● **TEXT FOR ANALYSIS**:
◆ ◆ ◆ ◆ ◆ ◆ ◆

HARDEEVILLE, SC (WTOC) - Four brave officers risked their lives to save people in a burning fire Sunday morning.
It’s the call they all sign up for, but few have to answer. Massive flames burned through the Knights Inn in Hardeeville. The four officers were the first on scene.
Right away, they helped people out of the hotel. Sergeant Jonah Jenkins noticed the smell of smoke and started looking for where it was coming from. He quickly found it coming from the Knights Inn.
When the other three officers joined him, they started a mission they will never forget.
“He just said over the radio he smelled smoke and I was right by the hotel. I pulled in and I saw the smoke as well. It was a lot of disbelief," said Angela Wines, Hardeeville Police Department.
The officers with the Hardeeville Police Department say this is the biggest building they have seen go up in flames.
“I think this was the first time that, you know, this department, especially in a long time, has dealt with something that large, so that’s not something we deal with every day, but it went pretty well," said Officer Dustin Creel.
The officers called for the fire department and other agencies, but they knew it was serious and they needed to act quickly.
“No one in the building actually knew at the time that the building was on fire. When we got there, of course a majority of those folks were in their rooms sleeping and had no clue that this building was actually about to go up in a blaze," Jonah Jenkins said.

◆ ◆ ◆ ◆ ◆ ◆ ◆

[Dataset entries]
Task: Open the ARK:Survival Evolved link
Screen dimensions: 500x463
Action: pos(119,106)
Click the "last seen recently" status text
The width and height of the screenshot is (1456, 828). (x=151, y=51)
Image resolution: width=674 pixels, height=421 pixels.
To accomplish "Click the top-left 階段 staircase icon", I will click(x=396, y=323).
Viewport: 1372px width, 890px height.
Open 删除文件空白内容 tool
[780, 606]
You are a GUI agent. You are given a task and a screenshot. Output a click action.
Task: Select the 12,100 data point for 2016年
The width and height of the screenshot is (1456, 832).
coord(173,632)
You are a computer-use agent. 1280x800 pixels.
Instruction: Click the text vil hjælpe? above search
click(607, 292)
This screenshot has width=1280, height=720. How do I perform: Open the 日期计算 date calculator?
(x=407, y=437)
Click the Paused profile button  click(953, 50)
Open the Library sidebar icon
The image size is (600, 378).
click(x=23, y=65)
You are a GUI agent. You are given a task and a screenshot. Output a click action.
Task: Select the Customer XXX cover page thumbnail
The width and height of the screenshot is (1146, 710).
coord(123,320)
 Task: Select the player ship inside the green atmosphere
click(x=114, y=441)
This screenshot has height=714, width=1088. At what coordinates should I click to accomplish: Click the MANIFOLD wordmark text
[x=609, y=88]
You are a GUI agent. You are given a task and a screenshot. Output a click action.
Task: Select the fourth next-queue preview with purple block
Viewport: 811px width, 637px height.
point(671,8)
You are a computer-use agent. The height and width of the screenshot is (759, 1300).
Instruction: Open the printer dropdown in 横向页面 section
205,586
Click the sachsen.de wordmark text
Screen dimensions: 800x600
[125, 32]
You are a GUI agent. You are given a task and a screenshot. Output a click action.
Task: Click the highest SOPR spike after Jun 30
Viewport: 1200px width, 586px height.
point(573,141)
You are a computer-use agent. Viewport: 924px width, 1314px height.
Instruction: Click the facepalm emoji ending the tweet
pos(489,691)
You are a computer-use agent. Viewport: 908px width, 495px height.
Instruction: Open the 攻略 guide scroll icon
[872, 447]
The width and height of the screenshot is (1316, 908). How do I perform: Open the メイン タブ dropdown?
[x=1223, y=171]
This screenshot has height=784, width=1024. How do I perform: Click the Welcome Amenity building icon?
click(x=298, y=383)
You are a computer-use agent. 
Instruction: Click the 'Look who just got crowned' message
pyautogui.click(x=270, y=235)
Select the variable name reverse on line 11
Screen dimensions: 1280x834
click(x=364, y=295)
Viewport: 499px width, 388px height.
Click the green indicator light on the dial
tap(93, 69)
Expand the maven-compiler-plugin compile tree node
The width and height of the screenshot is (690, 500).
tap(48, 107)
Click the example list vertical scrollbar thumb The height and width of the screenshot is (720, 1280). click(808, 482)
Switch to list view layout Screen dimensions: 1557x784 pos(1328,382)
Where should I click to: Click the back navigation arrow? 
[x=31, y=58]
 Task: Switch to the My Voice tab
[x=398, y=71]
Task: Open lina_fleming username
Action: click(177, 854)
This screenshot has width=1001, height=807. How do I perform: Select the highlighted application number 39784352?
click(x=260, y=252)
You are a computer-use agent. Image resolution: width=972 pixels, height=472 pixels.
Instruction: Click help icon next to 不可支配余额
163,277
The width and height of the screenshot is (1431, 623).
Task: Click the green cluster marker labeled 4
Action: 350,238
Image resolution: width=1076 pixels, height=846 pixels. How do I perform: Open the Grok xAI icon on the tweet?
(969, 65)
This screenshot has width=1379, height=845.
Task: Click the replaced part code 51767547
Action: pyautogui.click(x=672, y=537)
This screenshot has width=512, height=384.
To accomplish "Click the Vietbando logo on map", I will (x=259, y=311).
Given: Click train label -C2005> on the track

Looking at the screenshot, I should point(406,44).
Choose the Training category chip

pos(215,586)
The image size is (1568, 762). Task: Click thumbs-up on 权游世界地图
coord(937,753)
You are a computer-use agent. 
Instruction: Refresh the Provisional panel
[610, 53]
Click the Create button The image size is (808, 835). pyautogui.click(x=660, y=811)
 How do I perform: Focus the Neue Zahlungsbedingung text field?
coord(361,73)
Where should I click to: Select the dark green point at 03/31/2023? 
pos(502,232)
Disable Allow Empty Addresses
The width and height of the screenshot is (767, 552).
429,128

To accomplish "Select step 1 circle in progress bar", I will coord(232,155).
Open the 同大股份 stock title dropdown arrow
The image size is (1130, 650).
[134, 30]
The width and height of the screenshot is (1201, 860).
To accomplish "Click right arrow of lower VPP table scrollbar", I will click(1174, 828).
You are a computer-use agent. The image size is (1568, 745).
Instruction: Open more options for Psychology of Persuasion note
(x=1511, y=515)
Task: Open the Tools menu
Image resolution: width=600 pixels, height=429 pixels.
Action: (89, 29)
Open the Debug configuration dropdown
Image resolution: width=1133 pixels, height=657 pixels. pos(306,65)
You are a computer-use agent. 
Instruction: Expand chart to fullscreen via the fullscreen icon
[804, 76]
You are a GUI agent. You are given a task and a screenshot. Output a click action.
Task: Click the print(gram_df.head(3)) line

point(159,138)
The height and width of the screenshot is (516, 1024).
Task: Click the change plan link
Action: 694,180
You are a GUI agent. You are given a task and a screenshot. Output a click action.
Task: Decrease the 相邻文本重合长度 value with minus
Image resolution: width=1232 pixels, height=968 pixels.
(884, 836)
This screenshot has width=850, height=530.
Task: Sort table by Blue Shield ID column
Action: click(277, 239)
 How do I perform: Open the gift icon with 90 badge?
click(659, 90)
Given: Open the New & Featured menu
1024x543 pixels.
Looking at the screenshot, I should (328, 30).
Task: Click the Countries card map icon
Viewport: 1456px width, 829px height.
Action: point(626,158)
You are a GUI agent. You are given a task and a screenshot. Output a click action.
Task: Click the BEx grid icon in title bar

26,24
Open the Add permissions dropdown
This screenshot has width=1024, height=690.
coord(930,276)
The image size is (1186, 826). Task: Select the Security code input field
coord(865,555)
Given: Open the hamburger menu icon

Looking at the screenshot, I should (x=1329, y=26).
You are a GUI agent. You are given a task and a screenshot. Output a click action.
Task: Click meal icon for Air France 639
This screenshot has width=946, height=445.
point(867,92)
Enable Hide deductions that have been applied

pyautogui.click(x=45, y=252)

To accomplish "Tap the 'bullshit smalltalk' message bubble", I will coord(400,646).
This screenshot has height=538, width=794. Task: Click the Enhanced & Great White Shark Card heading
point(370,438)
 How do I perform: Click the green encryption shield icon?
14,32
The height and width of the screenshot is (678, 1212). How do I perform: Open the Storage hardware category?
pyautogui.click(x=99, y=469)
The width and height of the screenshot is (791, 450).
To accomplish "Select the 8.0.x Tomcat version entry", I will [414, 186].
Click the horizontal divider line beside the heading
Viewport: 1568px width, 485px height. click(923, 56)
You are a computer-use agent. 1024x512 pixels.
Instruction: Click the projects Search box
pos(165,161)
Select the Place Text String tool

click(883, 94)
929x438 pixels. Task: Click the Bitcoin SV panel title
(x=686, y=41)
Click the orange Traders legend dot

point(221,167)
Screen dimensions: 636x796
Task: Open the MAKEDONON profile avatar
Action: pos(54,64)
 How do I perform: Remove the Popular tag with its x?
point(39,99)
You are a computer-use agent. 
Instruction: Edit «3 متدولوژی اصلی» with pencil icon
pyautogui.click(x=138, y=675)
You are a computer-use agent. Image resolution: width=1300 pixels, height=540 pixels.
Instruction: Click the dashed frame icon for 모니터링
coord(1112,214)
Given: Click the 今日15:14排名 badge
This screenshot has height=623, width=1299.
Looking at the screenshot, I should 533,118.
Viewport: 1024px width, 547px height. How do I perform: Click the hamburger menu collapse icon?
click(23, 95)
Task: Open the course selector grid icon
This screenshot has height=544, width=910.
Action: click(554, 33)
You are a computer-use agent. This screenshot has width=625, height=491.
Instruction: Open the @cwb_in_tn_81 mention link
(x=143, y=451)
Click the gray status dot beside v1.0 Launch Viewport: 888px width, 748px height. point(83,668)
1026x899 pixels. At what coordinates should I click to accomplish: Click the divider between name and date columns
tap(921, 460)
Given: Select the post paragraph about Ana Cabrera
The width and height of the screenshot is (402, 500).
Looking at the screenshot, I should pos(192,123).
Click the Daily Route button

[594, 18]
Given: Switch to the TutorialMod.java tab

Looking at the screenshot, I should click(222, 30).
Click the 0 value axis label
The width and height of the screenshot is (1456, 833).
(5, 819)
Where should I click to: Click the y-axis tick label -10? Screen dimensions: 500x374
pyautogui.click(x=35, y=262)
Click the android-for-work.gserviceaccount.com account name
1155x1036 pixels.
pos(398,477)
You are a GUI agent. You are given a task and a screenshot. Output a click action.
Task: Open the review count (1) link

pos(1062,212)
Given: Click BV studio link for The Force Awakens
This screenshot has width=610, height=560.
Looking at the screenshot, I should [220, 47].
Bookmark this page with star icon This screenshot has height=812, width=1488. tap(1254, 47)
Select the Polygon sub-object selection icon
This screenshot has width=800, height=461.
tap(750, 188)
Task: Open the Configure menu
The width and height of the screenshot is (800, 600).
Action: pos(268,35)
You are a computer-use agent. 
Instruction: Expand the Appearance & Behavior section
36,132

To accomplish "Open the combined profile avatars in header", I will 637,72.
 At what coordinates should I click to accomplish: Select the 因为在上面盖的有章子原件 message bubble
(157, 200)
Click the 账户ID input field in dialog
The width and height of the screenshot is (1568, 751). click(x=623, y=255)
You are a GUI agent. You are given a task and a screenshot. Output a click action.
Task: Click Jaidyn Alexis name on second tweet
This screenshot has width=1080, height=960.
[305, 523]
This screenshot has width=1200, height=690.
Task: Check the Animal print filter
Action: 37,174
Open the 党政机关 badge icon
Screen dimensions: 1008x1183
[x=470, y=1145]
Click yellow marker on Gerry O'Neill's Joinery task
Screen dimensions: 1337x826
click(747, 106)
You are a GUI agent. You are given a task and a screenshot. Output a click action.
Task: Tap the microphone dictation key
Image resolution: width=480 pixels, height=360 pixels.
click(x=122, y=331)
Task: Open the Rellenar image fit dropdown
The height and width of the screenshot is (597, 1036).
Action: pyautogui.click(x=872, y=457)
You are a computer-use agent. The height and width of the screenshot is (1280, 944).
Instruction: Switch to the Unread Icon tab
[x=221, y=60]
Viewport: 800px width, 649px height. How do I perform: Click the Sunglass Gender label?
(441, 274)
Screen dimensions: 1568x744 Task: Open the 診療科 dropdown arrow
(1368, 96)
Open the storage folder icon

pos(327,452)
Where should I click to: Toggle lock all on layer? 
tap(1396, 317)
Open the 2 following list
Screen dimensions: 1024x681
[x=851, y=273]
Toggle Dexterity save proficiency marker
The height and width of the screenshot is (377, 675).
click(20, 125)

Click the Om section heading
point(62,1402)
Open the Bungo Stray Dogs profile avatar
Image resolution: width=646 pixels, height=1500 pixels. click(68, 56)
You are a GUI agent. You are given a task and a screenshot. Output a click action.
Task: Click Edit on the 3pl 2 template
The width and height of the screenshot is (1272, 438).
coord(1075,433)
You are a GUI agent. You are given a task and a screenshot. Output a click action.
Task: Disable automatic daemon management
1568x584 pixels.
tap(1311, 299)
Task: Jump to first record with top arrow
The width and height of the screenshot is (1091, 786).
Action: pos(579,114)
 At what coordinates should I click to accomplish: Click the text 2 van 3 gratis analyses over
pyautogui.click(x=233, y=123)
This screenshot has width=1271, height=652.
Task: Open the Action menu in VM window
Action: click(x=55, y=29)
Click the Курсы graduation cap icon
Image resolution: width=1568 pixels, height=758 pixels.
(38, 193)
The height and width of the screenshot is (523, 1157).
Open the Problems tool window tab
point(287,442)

◆ ◆ ◆ ◆ ◆ ◆ ◆

● **CHECK YOUR UNDERSTANDING**:
1 - In the article about the Knights Inn fire, who first noticed the smell of smoke?
2 - Decide whether each statement agrees with the article about the Knights Inn fire, answering yes or no and quoting the deciding words: (a) The four officers were the first to arrive at the scene. (b) Most people in the building were awake and aware of the fire when the officers arrived. (c) The officers called for the fire department.
Base every response solely on the text.

● **SOLUTION LIST**:
1 - Sergeant Jonah Jenkins

2 -
(a) Yes: "The four officers were the first on scene."
(b) No: "a majority of those folks were in their rooms sleeping and had no clue that this building was actually about to go up in a blaze"
(c) Yes: "The officers called for the fire department and other agencies"